U.S. Space and Rocket Center, courtesy Huntsville/Madison Co. CVB
When it comes to space exploration, Huntsville passes the Google test: If you Google “The Rocket City,” you’ll get Huntsville. When you consider America’s accomplishments during the past 60-odd years since Wernher von Braun arrived there from Germany a few years after World War II, it’s indisputable that Huntsville has been the world’s epicenter for space exploration.
Von Braun himself chose the city for his and his colleagues’ work. Huntsville already had a sizable military complex in the Redstone Arsenal, and many of the country’s best minds began a migration there that continues to this day. NASA’s Marshall Space Flight Center was created in 1960.

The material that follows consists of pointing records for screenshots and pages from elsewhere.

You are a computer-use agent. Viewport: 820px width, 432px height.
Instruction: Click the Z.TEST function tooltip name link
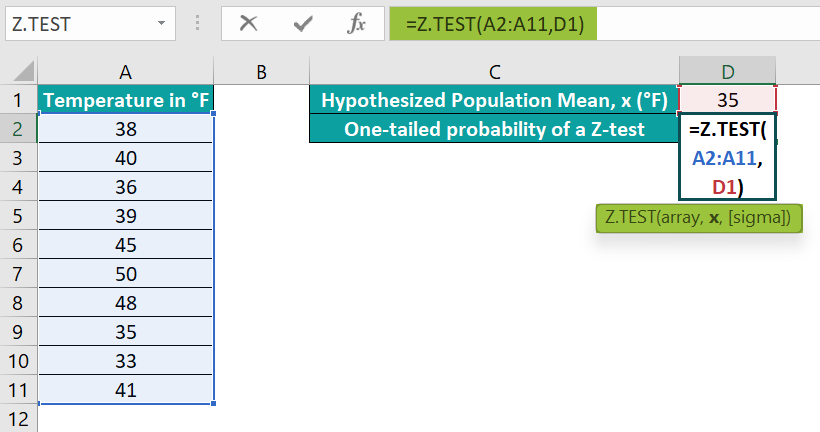(628, 217)
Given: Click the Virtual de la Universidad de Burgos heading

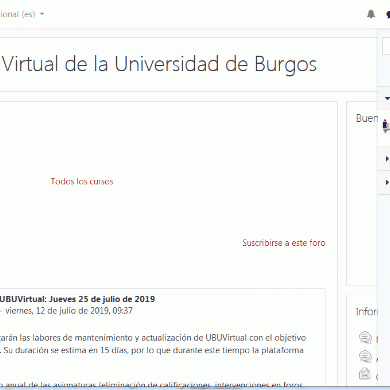Looking at the screenshot, I should pos(159,64).
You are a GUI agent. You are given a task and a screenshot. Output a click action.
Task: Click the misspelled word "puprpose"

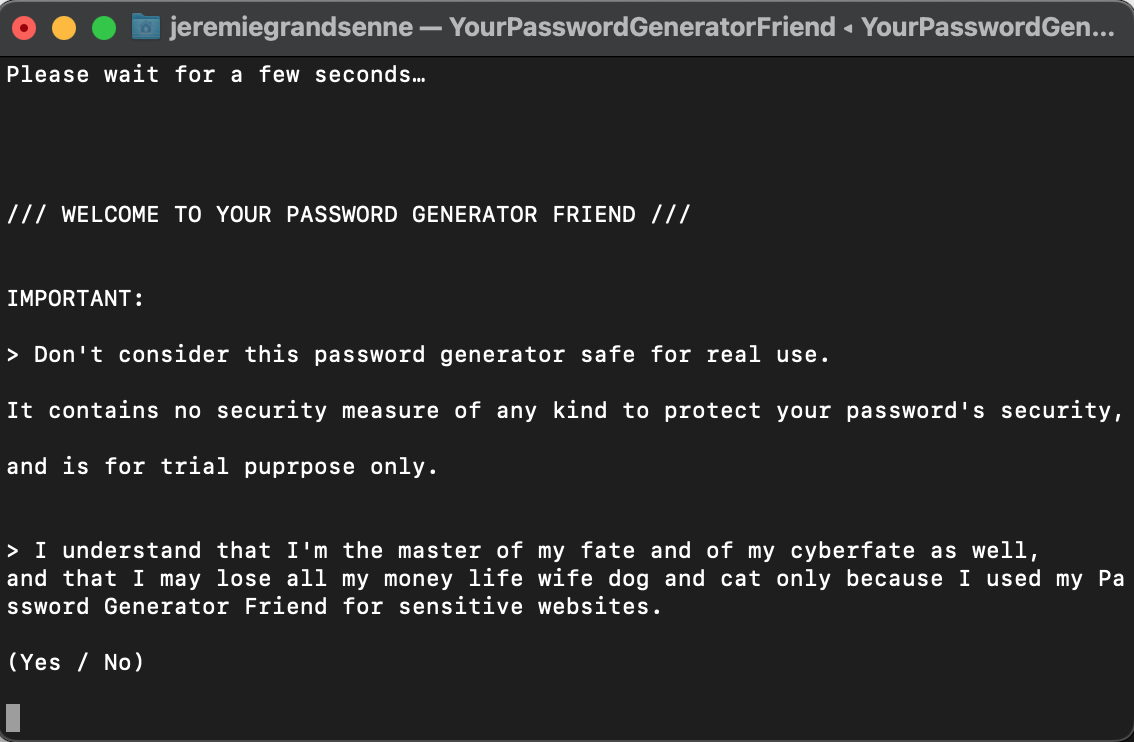click(x=300, y=466)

The U.S. Space and Rocket Center was created by the state of Alabama and opened in 1970 to showcase America’s space flight programs. An affiliate of the Smithsonian, the center depicts all of our most iconic achievements in space: early missions that orbited the Earth, later moon missions, the space shuttle flights and, most recently, the work at the International Space Station.

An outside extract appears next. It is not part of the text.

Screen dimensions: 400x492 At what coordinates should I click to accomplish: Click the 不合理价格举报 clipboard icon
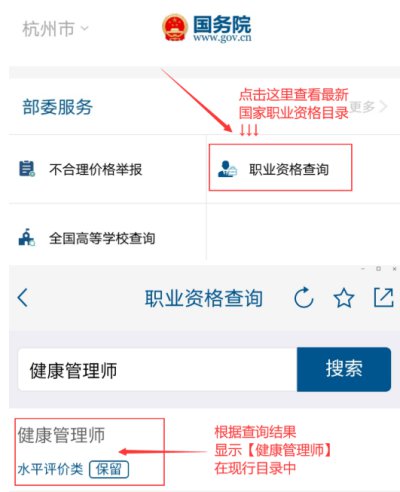(27, 169)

Space Camp has also operated there since 1982, offering thousands of children the opportunity to spend a week learning about space and the aerospace industry.

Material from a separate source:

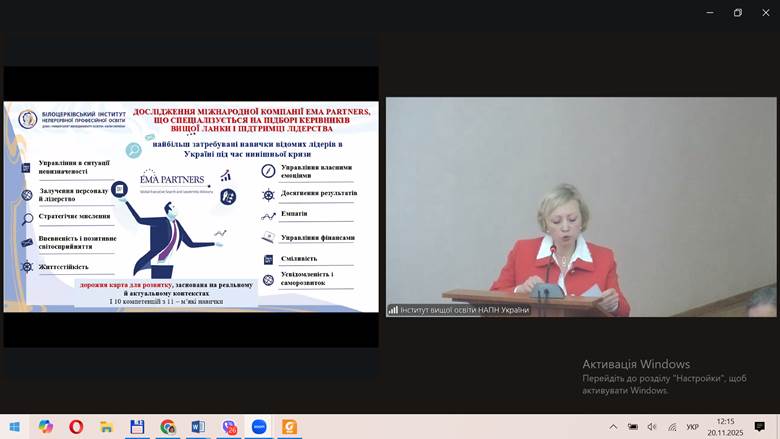Click the speaker's video feed
Viewport: 780px width, 439px height.
pos(581,206)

I toured the facility with Williams and one of the center’s sales staff, Adrienne Stephens, where we had a firsthand look at the venue that Select Traveler 2014 delegates will enjoy on opening night. Huntsville and its partners have planned an opening evening where attendees will be seated in the huge Saturn Hall, beneath the Saturn V rocket.
Delegates will have access to all the displays in the room, among them a lunar excursion module, the Apollo 16 capsule and several other capsules that illustrate just how courageous those astronauts were when leading our exploration of space.